議論から見えてきた、リテールメディアの伸ばし方
望月:メディア化していかない背景には、メディア事業に携わった人材がメディア運営に関わっていないことが挙げられます。そのため、どのようにトラフィックを作るのか、どのようなコンテンツがあればいいのかという話になりにくく、とりあえず目先の広告収益を狙ってしまう。
それよりも人気商品のランキングやおすすめ商品を紹介するコンテンツなど、リテールメディアやアプリとして成立するものを用意するべきだと思います。
加えて、POSデータの活用法もリテールメディア活用を考える上では重要です。POSデータはオフラインで得られたものですが、それを広告IDやユーザーIDといったオンライン上のデータとつなぎこむことで、広告やコンテンツに接触したグループのうち購買にどれだけ貢献したかが見えてきます。もちろんデータの変換作業が必要になりますが、広告の効果がわかるようになるのは革命的だと思います。

簗島:ほとんどのメーカーはオフラインの売上が大きいので、とても知りたいデータですよね。小売としても明らかにしたいとは思っているはずですが、まだデータが統合できていないのが現状ですよね。

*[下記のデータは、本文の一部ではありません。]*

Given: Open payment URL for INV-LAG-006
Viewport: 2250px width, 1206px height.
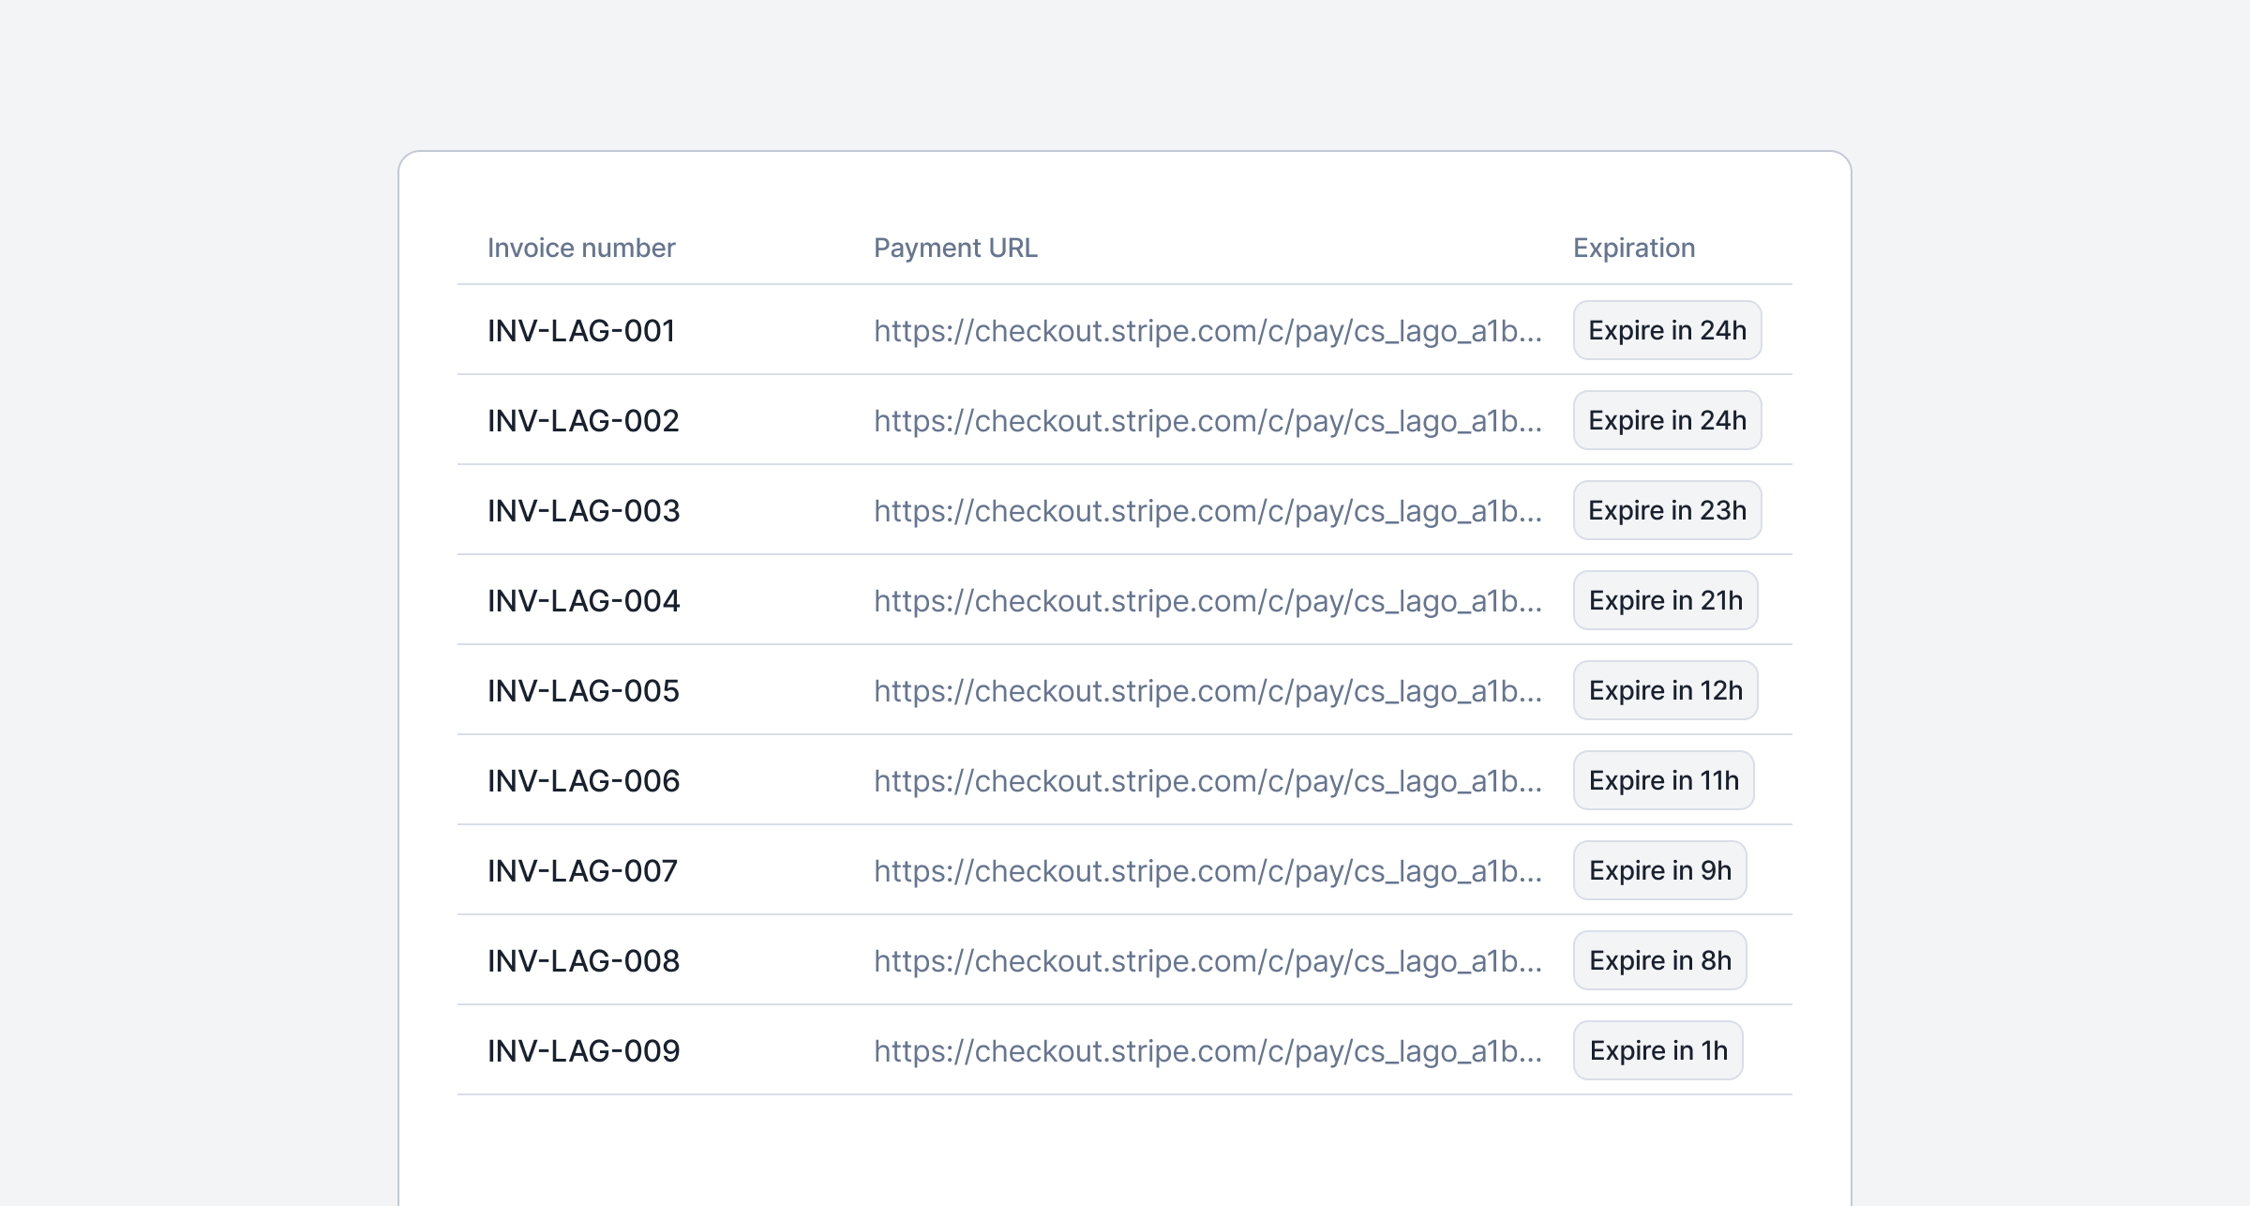Looking at the screenshot, I should (x=1208, y=781).
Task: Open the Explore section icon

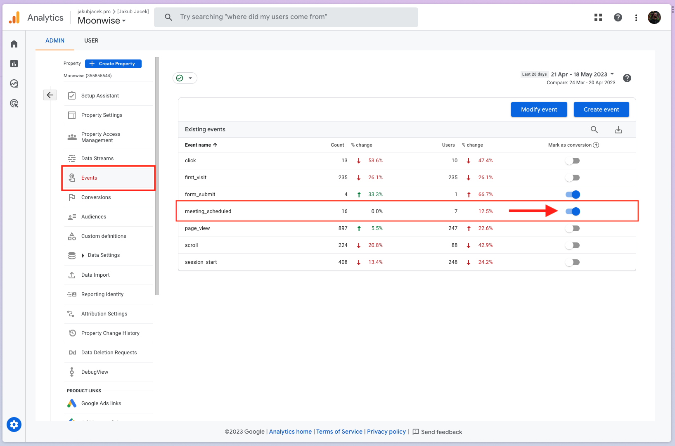Action: (14, 83)
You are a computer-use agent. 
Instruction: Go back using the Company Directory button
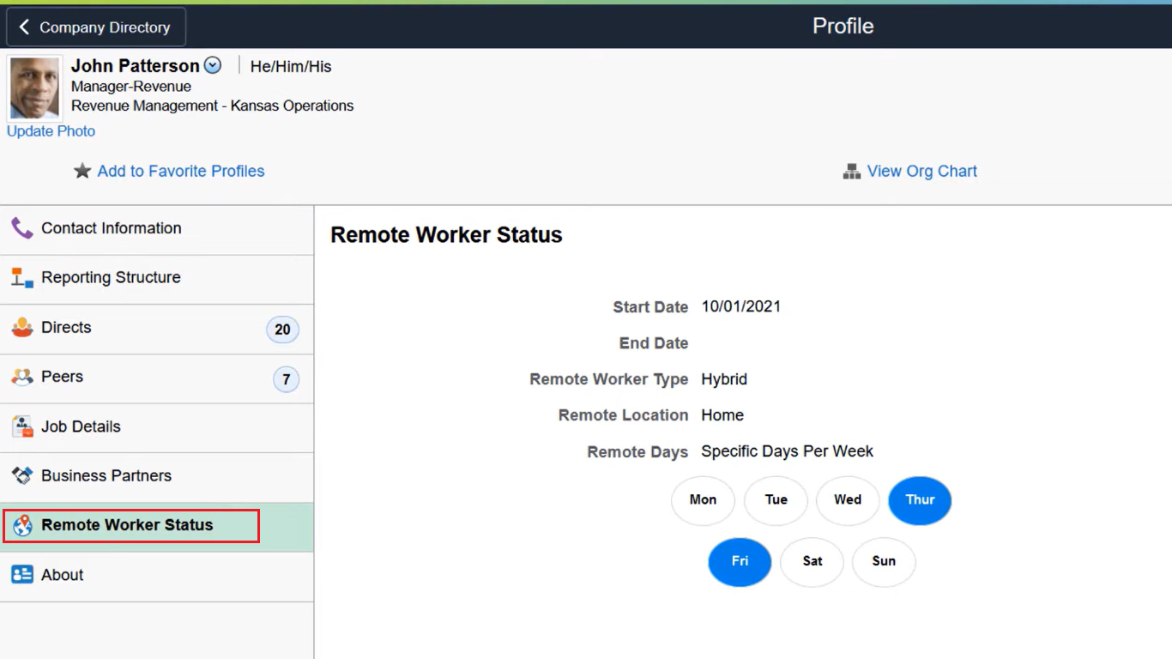point(94,27)
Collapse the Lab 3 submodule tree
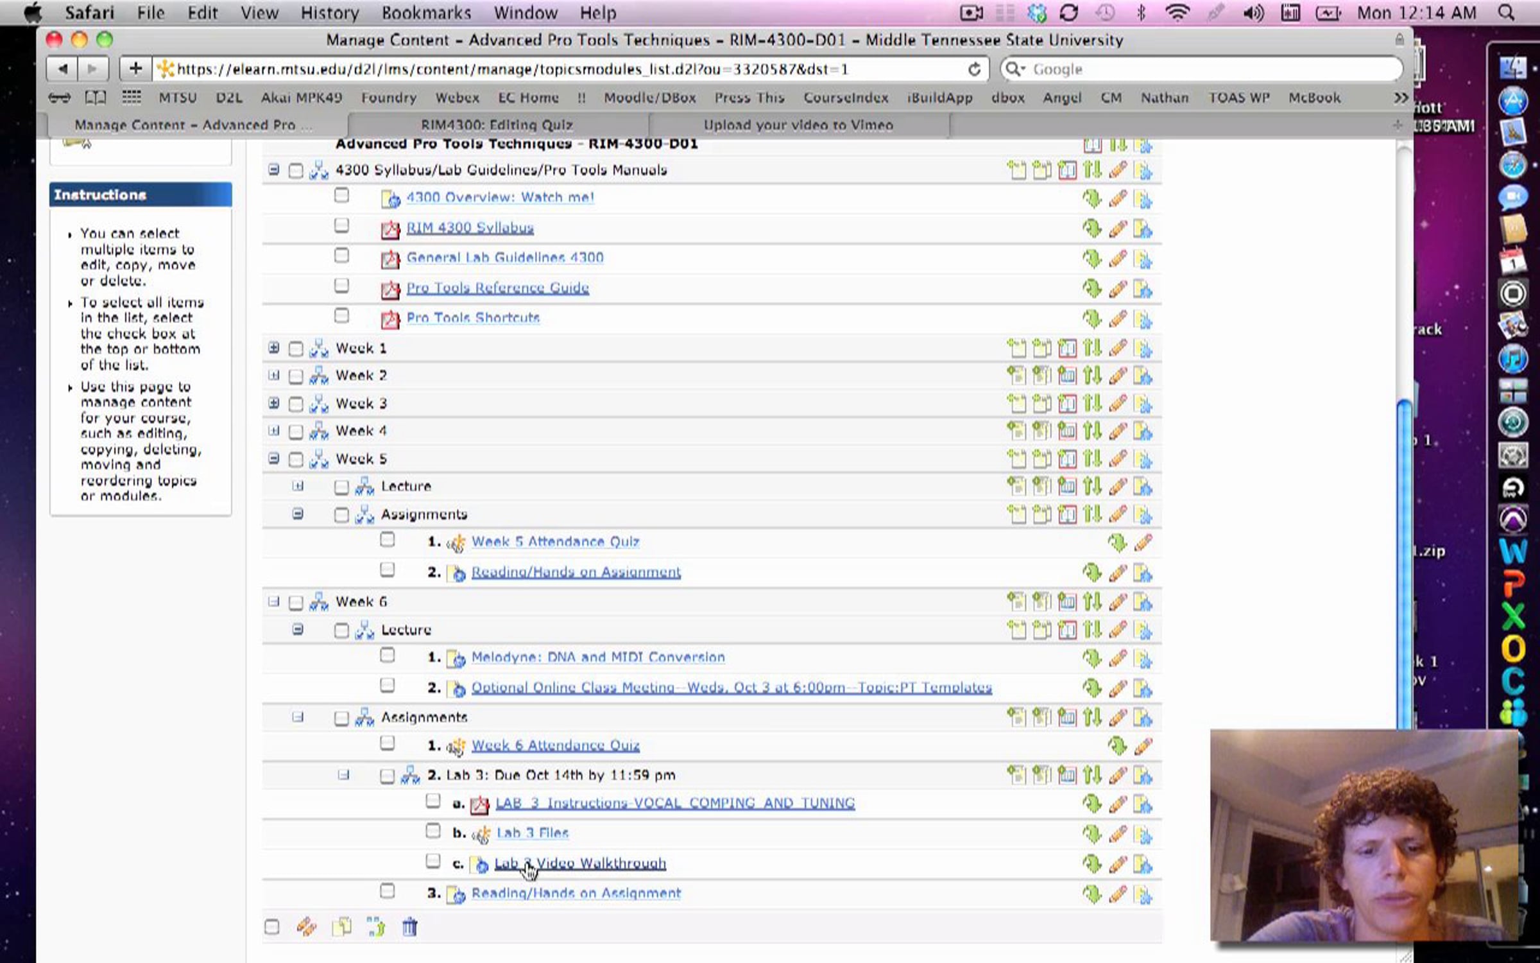The width and height of the screenshot is (1540, 963). pos(344,775)
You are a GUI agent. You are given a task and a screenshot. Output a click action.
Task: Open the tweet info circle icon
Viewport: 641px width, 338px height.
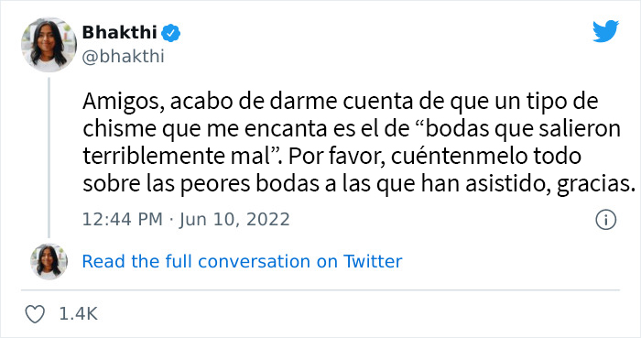coord(605,220)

それだけ、リテールメディアの領域はチャレンジングでおもしろいとも言えます。お客様にどういう情報を届けてメディアを利用してもらうかを考えコンテンツや広告を展開することで、いい循環を回していけるので。
リテールメディアはターニングポイントに来ている
簗島:現状のリテールメディアがコンテンツより先に広告の視点で語られてしまうのはなぜだと思いますか。
望月:小売にとってWebサイトやアプリがコストとして見られてしまっていたのが大きな理由の一つです。リテールメディアに対して人やお金を投資するという考え方がなく、海外では先行していたものの魅力が伝わっていませんでした。
リテールメディアというキーワードが出てきたことでその重要性が高まってきたわけですが、小売業のリテールメディア活用は今ターニングポイントに来ていると思います。これまで通りの運営で行くのか、コンテンツをきちんと用意して人が集まる運営をするのか。
簗島:データ活用の観点で見ても、コンテンツを用意して人が集まるメディアにするメリットは大きいです。現状小売企業が持っているPOSデータは魅力的である一方、インターネット広告の世界で言えばコンバージョンのデータがあるだけの状態です。
顧客のことを捉えるには、その手前のサイト来訪などファネルでいう認知から興味、関心、検討というアッパーファネルからミドルファネルまでの情報が必要であり、リテールメディアにはその情報を補完できる可能性があります。
また、POSデータを活用した広告では、元々見込み度の高いターゲットにしかアプローチできません。広告収益を増やしていくためにも、あらゆるコンテンツを用意することは重要です。